Más a medio plazo, pensando en la Conferencia sobre el Futuro de Europa, convendría reflexionar sobre la posibilidad de una iniciativa, que cabría compartir con otros países especialmente golpeados por la pandemia, en el sentido de redactar de otro modo la cláusula de solidaridad europea, con varias finalidades:
- Separar más netamente el supuesto de las catástrofes naturales de las otras amenazas consideradas como “duras”.
- Contemplar expresamente el supuesto de las catástrofes que afecten a todos o a varios Estados miembros y que, en todo caso, afecten al conjunto de la UE.
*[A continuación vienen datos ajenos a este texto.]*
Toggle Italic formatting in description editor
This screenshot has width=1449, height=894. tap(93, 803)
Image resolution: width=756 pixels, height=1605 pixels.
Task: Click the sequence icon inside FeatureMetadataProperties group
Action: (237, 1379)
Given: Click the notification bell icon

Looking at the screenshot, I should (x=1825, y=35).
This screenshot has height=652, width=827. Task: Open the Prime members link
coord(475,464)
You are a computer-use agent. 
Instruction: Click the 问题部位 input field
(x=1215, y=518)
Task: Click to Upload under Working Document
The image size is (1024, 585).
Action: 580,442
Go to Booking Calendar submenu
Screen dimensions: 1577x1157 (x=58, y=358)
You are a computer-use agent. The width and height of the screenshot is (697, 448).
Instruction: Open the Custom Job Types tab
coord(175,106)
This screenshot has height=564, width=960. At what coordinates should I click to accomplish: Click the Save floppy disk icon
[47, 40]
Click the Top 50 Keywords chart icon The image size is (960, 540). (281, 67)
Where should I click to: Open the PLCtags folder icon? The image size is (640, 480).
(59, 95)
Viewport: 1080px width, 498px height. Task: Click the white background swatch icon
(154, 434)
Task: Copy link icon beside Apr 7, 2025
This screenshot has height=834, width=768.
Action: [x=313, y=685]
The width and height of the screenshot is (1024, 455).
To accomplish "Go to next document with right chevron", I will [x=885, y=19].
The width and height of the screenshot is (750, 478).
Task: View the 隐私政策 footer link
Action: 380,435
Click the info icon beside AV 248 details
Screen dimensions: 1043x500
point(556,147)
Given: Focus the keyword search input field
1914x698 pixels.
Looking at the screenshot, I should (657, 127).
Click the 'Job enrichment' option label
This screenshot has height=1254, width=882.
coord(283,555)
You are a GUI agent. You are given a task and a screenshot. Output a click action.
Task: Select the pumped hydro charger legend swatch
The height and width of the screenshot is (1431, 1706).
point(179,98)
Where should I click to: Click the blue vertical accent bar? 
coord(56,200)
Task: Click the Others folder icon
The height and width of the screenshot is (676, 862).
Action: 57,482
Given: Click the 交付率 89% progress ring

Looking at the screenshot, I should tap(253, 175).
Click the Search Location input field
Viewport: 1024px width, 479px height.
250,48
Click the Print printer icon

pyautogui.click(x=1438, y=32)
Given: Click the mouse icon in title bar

- Superar el enfoque puramente asistencial al Estado miembro afectado para pasar a un enfoque de colaboración y ayuda mutua del conjunto de la UE frente a fenómenos que afectan de una u otra manera a todos sus Estados miembros.
Yendo incluso más allá, y situándonos en un horizonte que algunos podrían considerar como casi utópico, habría que comenzar a pensar en promover algo parecido a un “estado de alarma” a nivel europeo. Desde esa perspectiva, ¿por qué no imaginar que, ante una pandemia parecida al COVID-19, el Consejo de la UE –actuando por unanimidad o por mayoría muy cualificada– pudiera declarar un “estado de emergencia civil” para el conjunto de la UE o, al menos, ¿para los Estados que forman el sistema de Schengen? Una medida de ese tipo permitiría asegurar un mínimo de coherencia, eficacia y solidaridad a la acción común de los Estados miembros y de las instituciones europeas ante un fenómeno tan grave y amenazante para las poblaciones del conjunto de la UE. Obviamente, habría que especificar que esa declaración no sustituiría a las medidas más concretas que se adoptaran a nivel nacional, conforme a los respectivos órdenes constitucionales y legislaciones aplicables y dentro del marco establecido a escala de la Unión. Lo que haría esa declaración de la UE sería proporcionar un marco europeo, un compromiso de coordinación y acción común y un principio de solidaridad a lo que a continuación hicieran los Estados miembros y las instituciones europeas para hacer frente con eficacia a una situación de emergencia que a todos afecta.
“(…) todavía estamos bastante lejos en el proceso de construcción política de Europa, pero sí de la puesta en común y el ejercicio conjunto de las soberanías nacionales de los Estados miembros en casos extremos”.
Una última reflexión: si, como sostenía Carl Schmitt, “soberano es quien decide sobre el estado de excepción”, ese desarrollo potencial de un “estado de emergencia civil” europeo constituiría una manifestación clara y operativa, no ya de una supuesta “soberanía europea” de la que –más allá de algunas declaraciones de carácter retórico– todavía estamos bastante lejos en el proceso de construcción política de Europa, pero sí de la puesta en común y el ejercicio conjunto de las soberanías nacionales de los Estados miembros en casos extremos, afirmando así la personalidad y la solidaridad de la UE en la protección eficaz de intereses vitales de los países y los pueblos que componen la Unión.